On Wednesday, state Rep. Rhonda Fields, D-Aurora, released a short statement giving just a hint of her emotional distress.
Colorado's two other death row inmates, Robert Ray and Sir Mario Owens, are there for murdering her son, Javad Marshall Fields, and his girlfriend, Vivian Wolfe, back in 2005. It's unclear how Hickenlooper's reprieve for Dunlap will affect their sentences, never mind the case of Aurora theater gunman James Holmes, for whom prosecutors are seeking a death sentence.
"I respect the governor's decision-making authority to grant a reprieve," Fields said. "However, as a victim of a horrible crime and on behalf of other victims and their families, I am saddened by the governor's decision yesterday."
Before the news conference, Hickenlooper met with families of Dunlap's victims. He admitted that they were "disappointed" with his decision.
Immediately after Hickenlooper's decision was made public, both sides of the capital punishment debate gave their opinions.
House Minority Leader Mark Waller released a statement calling Hickenlooper's decision disappointing.
"It’s a failure in leadership that is illustrative of the Governor’s unwillingness to make the difficult decisions Coloradans expect him to make," Waller said.
"The Governor’s executive order strips victims and their families of the justice they deserve. For twenty years, victims’ families have worked within our legal system to see justice delivered. The Governor’s reprieve does a disservice not only to the victims’ families, but also to the jurors who convicted Dunlap and to the people of Colorado."
State Sen. Greg Brophy, R-Wray, who is considering challenging Hickenlooper in 2014, also attended the governor's press conference and criticized the decision afterward.

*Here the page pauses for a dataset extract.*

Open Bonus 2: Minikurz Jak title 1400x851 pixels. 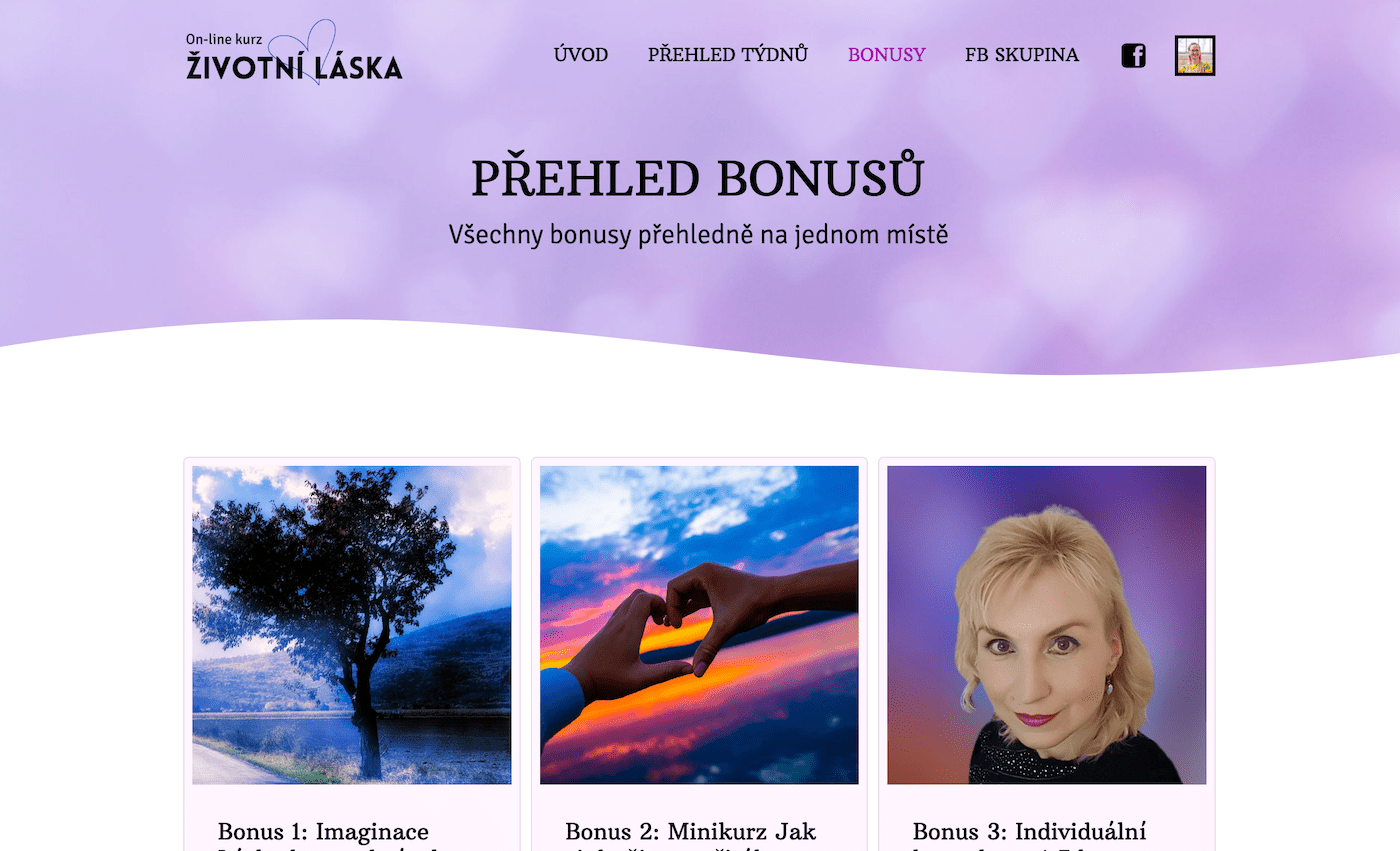click(x=690, y=832)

"This was the worst possible decision," Brophy said. "t was completely gutless, another example of a lack of leadership from Gov. Hickenlooper. He puts this off to somebody else to solve this problem."
Dunlap's attorney's sent a statement supporting Hickenlooper's decision saying: “We agree with Governor Hickenlooper’s well-reasoned decision to grant Nathan Dunlap a reprieve and indefinitely stay his execution. There has been widespread and diverse support from hundreds of people and organizations in Colorado who support permanently commuting Nathan Dunlap’s sentence to life in prison without the possibility of parole."

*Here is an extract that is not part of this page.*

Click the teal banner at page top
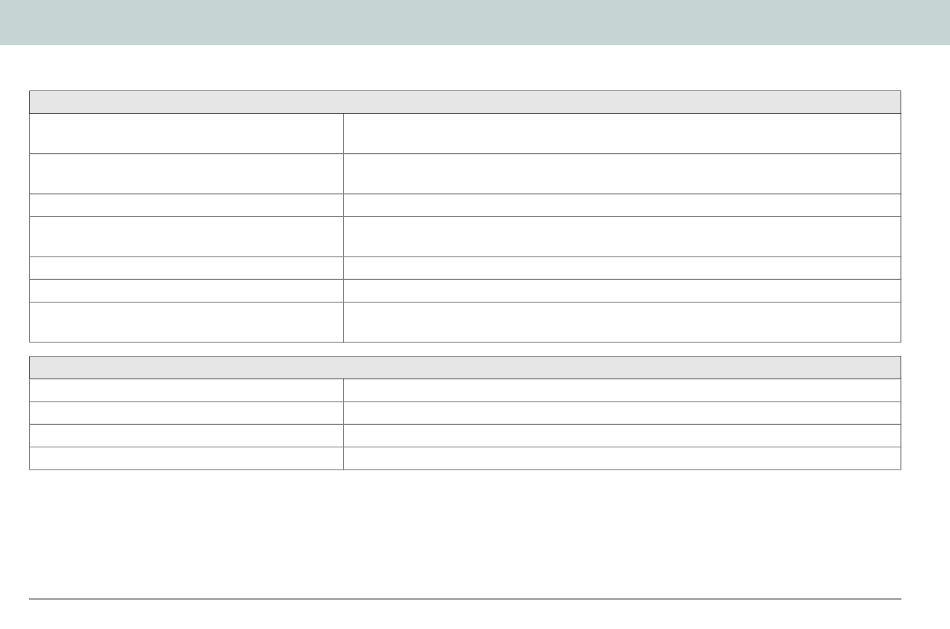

The Archbishop of Denver also gave a statement of support and went a step further saying now is the moment for Colorado to repeal the death penalty.
"When will Americans open their eyes to recognize that violence only begets violence? We who stood for the life of Nathan Dunlap should work together to end violence undertaken in our state, in the womb, and in our hearts," Rev. Samuel J. Aquila wrote in a statement.
Dunlap, who murdered four people inside an Aurora Chuck E. Cheese restaurant in 1994, made a formal plea for clemency earlier this month after an Arapahoe County judge scheduled an execution date the week of August 18-24.
Hickenlooper has met with prosecutors, Dunlap’s defense team and with relatives of the killer’s victims, who are split on whether they want the governor to go forward with the execution.
Meanwhile, Republicans like Arapahoe County District Attorney George Brauchler and state Sen. Greg Brophy, who may decide to run against Hickenlooper next year, have publicly pressured the governor not to intervene and to let the execution go forward.
“The idea that a governor who ran on support of the death penalty may choose to inject himself in a process that he does not have to, to take this away from the voters, to take this away from the jurors who sat on this case — that is an injustice,” Brauchler told reporters earlier this month when the execution date was set.
For Hickenlooper, a politician known for seeking consensus, the Dunlap dilemma was exceedingly difficult: there is no “third way”, no path through the middle — Dunlap either lives or he dies and the decision lies with the governor.
“It’s the toughest thing I’ve had to deal with,” a still-conflicted Hickenlooper told FOX31 Denver in April.